Updated on 2023-08-02 GMT+08:00

Overview

APM Agents periodically collect performance metric data to measure the overall health status of applications. They can collect the metric data of JVM, GC, service calls, exceptions, external calls, database access, and middleware, helping you comprehensively monitor application running.

APM has strict definitions on metric data collection. Each type of data to be collected corresponds to a collector. For example, for JVM data of Java applications, a JVM collector is provided. A collector collects data of multiple metric sets. For details about collectors and metric sets, see Collection Center.

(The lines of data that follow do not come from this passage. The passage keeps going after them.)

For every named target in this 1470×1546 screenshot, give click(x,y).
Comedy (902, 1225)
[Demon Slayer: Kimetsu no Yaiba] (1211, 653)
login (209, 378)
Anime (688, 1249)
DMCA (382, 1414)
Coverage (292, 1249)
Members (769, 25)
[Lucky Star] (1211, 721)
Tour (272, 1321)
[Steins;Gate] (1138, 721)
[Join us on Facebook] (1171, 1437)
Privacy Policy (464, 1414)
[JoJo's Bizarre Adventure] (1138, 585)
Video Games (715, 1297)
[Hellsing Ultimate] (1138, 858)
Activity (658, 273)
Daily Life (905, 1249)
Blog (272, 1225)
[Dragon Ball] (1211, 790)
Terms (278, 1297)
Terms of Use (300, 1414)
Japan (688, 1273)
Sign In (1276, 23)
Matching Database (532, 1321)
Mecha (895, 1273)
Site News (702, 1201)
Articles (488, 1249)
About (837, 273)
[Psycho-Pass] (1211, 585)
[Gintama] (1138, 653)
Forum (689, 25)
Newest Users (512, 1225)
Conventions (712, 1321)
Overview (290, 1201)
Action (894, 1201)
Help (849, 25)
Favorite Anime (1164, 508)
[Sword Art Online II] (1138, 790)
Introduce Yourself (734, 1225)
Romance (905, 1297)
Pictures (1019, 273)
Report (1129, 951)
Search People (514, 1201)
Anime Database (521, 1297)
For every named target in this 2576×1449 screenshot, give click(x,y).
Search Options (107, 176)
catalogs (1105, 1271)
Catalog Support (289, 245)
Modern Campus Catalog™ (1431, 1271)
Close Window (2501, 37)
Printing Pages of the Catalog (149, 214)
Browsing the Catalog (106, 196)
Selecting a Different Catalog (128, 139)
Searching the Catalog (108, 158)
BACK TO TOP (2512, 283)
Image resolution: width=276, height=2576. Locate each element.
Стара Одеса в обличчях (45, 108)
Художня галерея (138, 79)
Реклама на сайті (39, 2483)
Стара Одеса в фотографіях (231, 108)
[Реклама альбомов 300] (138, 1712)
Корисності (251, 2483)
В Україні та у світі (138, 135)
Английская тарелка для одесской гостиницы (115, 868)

After collectors are deployed in the environment, monitoring items are generated. During data collection, the monitoring items determine data structures and collection behaviors.

  • Collection period: A monitoring item has the same period attribute as a data collector. The default data collection period is 1 minute and cannot be changed.
  • Monitoring item status: A monitoring item is enabled by default. You can disable it so that an Agent does not intercept or report the metric data. For details, see Enabling or Disabling a Monitoring Item.
  • Collection status: Each collection instance or monitoring item has a collection status. If a collection error occurs, you can view it on the Collection Status tab page. A common error is that there are too many primary keys. As a result, data aggregation on the client is abnormal.

Monitoring Item Types

Agents automatically discover collection plug-ins and instantiate collectors to form monitoring items. Monitoring items are instantiated in an environment.

There are many types of collectors, which are hard to distinguish. The system backend groups collectors for easy data query.

Based on collector functions, monitoring items can be classified into:

  • URL: Monitors the external services that call the current application.
  • JVM: Monitors basic system performance metrics.
  • Exception: Monitors application exceptions.
  • Call: Monitors the external services called by the current application.
  • SQL: Monitors database access.
  • Cache: Monitors cache systems such as Redis and collects instruction-level metric data.
  • Web Container: Monitors web containers such as Tomcat. Generally, the total number of threads, number of busy threads, and number of connections are collected to measure the overall system capacity.
  • Message Queue: Monitors message systems such as Kafka and RabbitMQ, including the sender and receiver. The processing function at the receive end can generate trace information.
  • Communication Protocol: Monitors communication protocols such as WebSocket.

Monitoring Item Configuration

Collectors corresponding to monitoring items define collection parameters. You can modify collection parameters on the page as required. These parameters will be delivered to Agents with heartbeat parameters to change collection behaviors. By default, Redis instruction content is not collected for security purposes. If necessary, modify collection parameters to collect specific instruction data. Collection parameters can also be defined on environment tags. Collectors automatically inherit collection parameter attributes of corresponding environment tags. In this way, configuration is automated.

Monitoring Item Views

On the metric monitoring details page, a monitoring item corresponds to one or more tab views, and each view corresponds to a metric set. APM provides summary tables, trend graphs, latest data tables, and original tables. For details, see Monitoring Item Views.